Accessory meningeal artery is a branch of first part of the maxillary artery. However, it might also arise from the middle meningeal artery in a few cases. Though the name is accessory meningeal artery, it predominantly supplies the muscles, and nerves of the infratemporal fossa. It enters the cranial cavity by passing through the foramen ovale. It supplies the trigeminal ganglion, sphenoid bone and the dura mater of the middle cranial fossa. We noted a variation in the level of origin of the artery. It also had unusual relations.
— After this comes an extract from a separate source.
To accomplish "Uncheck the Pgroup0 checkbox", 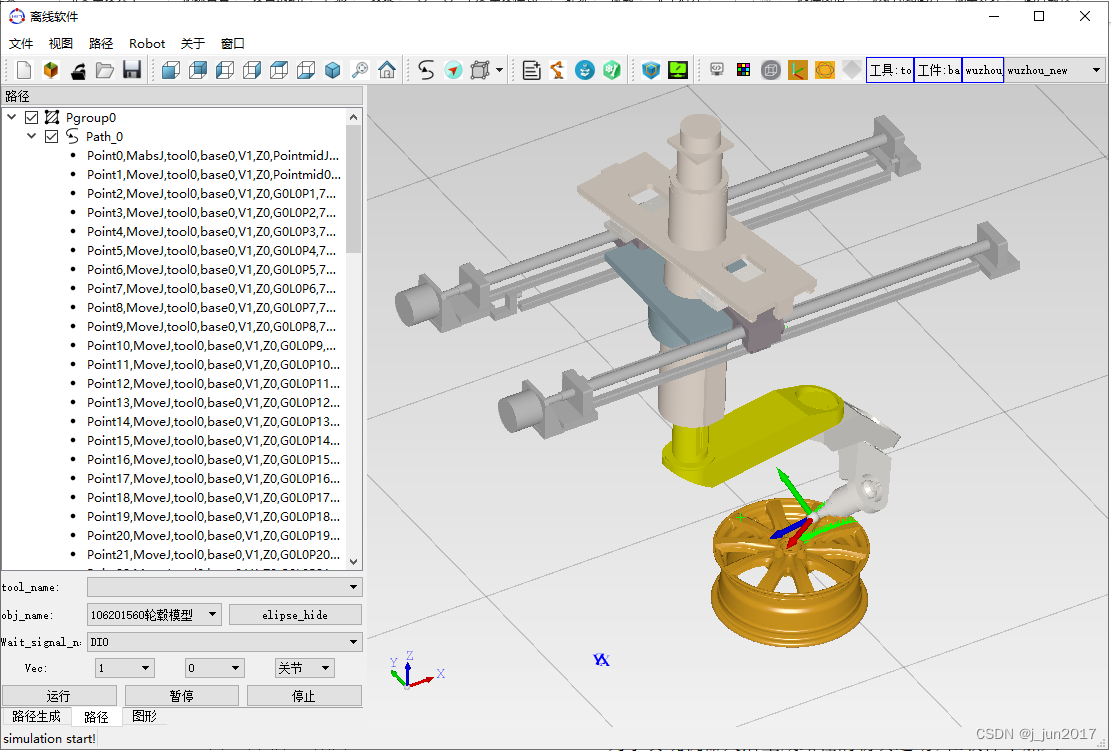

During our routine dissection classes for undergraduate medical students, we observed neurovascular variations in the infratemporal fossa. Accessory meningeal artery arose from the middle meningeal artery, 25 mm below the base of the skull and entered the middle cranial fossa through the foramen ovale by passing behind the mandibular nerve. Further, the two roots of the auriculotemporal nerve looped around it (Figs. 1 & 2). The posterior root of auriculotemporal nerve was thicker in size than its anterior root. The main trunk of the auriculotemporal nerve passed backwards, deep to the middle meningeal artery. Since the artery originated just below the skull, it did not supply the structures in the infratemporal fossa. It predominantly supplied the trigeminal ganglion, bones of the skull and the dura mater of the middle cranial fossa.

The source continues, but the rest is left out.